• **Input data**
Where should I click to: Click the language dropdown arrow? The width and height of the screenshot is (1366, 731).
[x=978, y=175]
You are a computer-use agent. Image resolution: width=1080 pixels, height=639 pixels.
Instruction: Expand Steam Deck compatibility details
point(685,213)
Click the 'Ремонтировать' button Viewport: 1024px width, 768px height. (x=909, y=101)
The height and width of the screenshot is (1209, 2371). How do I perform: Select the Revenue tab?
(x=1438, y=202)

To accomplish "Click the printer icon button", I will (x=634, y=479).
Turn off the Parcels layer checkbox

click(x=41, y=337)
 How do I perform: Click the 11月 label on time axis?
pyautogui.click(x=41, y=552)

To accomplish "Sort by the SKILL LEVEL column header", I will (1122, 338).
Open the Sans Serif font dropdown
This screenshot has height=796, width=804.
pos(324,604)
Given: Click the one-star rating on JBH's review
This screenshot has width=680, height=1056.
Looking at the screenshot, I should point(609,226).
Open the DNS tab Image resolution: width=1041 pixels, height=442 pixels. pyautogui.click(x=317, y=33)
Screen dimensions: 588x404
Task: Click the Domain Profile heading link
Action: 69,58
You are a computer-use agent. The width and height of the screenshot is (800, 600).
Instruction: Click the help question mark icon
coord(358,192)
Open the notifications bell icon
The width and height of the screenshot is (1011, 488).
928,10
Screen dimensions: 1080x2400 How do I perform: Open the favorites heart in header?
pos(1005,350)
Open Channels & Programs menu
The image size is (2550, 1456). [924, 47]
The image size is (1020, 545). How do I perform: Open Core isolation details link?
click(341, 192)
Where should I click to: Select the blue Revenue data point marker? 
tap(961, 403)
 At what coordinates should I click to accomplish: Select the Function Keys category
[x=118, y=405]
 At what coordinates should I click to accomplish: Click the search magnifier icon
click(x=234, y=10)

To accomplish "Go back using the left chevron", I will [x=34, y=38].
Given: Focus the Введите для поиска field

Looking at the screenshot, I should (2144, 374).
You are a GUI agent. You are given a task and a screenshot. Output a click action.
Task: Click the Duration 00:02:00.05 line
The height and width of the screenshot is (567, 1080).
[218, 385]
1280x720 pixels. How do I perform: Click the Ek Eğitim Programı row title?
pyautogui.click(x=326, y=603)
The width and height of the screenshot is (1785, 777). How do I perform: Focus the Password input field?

• **Description of the task**
Locate each line in the entries above that contains the string "will" and copy those lines out. Letter case must match.

• **Response to the exercise**
To accomplish "Click the printer icon button", I will (x=634, y=479).
To accomplish "Sort by the SKILL LEVEL column header", I will (1122, 338).
To accomplish "Go back using the left chevron", I will [x=34, y=38].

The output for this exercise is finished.